- Teaser poster
- Directed by: Frankie Shaw
- Screenplay by: Matt Robinson; Frankie Shaw;
- Based on: 4 Kids Walk Into a Bank by Matthew Rosenberg; Tyler Boss;
- Produced by: Erik Feig; Evan Goldberg; Seth Rogen; Jessica Switch; James Weaver; Matt Pizzolo; Brett Gurewitz; Matt Robinson; Frankie Shaw; Matthew Rosenberg; Tyler Boss; Royce Reeves Darby;
- Starring: Whitney Peak; Jack Dylan Grazer; Spike Fearn; Talia Ryder; Teresa Palmer; Jim Sturgess; Liam Neeson;
- Cinematography: Robert Richardson
- Edited by: Jeff Betancourt
- Music by: Daniel Hart
- Production companies: Miramax; Picturestart; Point Grey Pictures; Black Mask Studios; Uncle Pete Productions;
- Distributed by: Amazon MGM Studios (through Orion Pictures)
- Release date: 2027;
- Country: United States
- Language: English

= 4 Kids Walk Into a Bank (film) =

4 Kids Walk Into a Bank is an upcoming American black comedy heist film directed by Frankie Shaw. Shaw also worked on the screenplay originally written by Matt Robinson, adapted from the 2017 graphic novel of the same name by Matthew Rosenberg and Tyler Boss. The film stars Whitney Peak, Jack Dylan Grazer, Spike Fearn, Talia Ryder, Teresa Palmer, Jim Sturgess, and Liam Neeson.

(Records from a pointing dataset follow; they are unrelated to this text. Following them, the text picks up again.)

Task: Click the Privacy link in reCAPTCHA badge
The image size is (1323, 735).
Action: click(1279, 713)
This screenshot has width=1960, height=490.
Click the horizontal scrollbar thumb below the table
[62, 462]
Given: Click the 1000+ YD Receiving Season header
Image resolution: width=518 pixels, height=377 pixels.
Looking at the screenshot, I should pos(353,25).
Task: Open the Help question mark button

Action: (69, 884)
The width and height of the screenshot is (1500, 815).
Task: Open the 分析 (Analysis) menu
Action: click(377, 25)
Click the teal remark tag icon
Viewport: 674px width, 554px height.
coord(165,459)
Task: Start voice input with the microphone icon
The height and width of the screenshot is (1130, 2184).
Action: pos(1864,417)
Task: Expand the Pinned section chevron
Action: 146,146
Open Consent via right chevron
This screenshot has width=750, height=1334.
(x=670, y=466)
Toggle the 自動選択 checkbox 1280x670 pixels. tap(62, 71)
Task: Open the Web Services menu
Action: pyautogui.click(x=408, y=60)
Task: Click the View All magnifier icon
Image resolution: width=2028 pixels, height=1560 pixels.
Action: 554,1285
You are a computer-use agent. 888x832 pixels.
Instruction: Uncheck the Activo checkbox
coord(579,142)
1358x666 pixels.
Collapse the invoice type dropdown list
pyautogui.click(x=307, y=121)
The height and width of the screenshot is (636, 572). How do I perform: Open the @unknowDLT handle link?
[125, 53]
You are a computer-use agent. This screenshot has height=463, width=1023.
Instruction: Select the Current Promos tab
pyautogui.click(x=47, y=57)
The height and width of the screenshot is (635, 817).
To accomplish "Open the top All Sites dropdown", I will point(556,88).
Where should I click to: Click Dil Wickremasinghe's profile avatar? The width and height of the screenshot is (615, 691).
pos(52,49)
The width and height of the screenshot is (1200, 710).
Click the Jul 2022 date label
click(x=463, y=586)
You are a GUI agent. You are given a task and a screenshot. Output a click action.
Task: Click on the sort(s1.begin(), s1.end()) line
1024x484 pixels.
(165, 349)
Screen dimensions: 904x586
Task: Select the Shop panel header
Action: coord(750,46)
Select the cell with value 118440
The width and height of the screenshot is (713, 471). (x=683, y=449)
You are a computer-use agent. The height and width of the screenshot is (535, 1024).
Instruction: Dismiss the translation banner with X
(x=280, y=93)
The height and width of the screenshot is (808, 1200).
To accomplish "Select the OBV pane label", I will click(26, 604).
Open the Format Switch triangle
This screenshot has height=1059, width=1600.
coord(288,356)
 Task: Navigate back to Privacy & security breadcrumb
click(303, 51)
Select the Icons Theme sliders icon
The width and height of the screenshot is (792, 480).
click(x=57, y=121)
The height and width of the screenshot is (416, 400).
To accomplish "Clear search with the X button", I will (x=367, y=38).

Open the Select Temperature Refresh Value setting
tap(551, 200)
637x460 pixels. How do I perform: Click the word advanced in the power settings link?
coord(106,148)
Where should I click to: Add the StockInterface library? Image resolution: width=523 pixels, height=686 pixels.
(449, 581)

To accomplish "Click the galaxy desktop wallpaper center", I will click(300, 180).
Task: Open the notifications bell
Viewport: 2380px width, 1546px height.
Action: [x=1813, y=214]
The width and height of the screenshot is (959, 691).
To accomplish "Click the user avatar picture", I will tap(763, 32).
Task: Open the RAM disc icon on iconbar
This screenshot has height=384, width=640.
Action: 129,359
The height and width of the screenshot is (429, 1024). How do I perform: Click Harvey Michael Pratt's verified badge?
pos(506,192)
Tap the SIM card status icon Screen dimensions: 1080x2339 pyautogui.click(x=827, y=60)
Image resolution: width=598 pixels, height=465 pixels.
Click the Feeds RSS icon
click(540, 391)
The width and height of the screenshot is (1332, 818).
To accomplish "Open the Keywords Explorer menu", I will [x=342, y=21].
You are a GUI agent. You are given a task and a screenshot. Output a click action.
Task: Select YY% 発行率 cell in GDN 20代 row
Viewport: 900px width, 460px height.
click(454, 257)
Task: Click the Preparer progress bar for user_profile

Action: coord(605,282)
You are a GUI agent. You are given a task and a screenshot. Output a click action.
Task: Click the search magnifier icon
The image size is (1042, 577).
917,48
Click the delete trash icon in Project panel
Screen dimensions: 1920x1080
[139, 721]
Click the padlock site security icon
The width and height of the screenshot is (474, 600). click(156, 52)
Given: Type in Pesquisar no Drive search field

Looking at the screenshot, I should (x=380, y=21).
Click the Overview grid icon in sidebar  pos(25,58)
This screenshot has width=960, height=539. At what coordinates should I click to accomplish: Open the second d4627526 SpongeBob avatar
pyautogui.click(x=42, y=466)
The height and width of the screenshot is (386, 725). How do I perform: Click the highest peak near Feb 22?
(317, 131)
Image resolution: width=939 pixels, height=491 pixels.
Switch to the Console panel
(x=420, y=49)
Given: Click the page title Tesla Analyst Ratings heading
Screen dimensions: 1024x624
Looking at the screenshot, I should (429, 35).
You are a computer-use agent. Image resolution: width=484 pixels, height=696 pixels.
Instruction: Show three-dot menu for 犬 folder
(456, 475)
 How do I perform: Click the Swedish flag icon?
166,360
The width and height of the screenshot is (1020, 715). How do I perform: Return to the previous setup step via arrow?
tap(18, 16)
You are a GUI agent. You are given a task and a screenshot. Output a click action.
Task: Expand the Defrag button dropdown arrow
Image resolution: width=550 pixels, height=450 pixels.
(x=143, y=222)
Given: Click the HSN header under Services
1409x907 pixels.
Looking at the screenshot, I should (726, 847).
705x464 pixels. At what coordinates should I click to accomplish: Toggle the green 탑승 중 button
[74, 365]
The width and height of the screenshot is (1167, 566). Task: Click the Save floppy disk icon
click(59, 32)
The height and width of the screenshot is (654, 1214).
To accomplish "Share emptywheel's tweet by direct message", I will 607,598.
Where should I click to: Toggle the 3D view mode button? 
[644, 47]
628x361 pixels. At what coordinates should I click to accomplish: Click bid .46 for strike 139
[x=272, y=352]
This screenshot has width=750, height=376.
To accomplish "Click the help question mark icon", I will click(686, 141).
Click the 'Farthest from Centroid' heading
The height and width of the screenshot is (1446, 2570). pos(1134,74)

The film is scheduled to be released in 2027, by Amazon MGM Studios through the Orion Pictures label.

== Cast ==
- Liam Neeson as Danny
- Whitney Peak as Joni J
- Jack Dylan Grazer as Berger
- Spike Fearn as Wally
- Talia Ryder as Paige
- Jim Sturgess as Vernon
- George Basil as Jackie
- Sam Strike as Matches
- Caylee Cowan as Jenny
- Deacon Phillipe as Turdge
- Teresa Palmer as Nancy

== Production and release ==
In August 2024, FilmNation Entertainment announced that it would adapt the Black Mask Studios graphic novel 4 Kids Walk Into a Bank by Matthew Rosenberg and Tyler Boss with Frankie Shaw in her directorial debut As of December 2024, the cast included Liam Neeson, Talia Ryder, Whitney Peak, Jack Dylan Grazer, Deacon Phillipe, and Teresa Palmer. With Robert Richardson as cinematographer, filming began in December 2024 in Limerick, Ireland, where city blocks were redesigned to look like the United States in the 1990s. Additional filming took place in Cratloe Woods, County Clare, and Castletroy College. Amazon MGM Studios acquired domestic distribution rights to the film under its Orion Pictures label that same month. Miramax also joined the film as a producer and co-financier. As of July 2026, the film is scheduled to be released in 2027.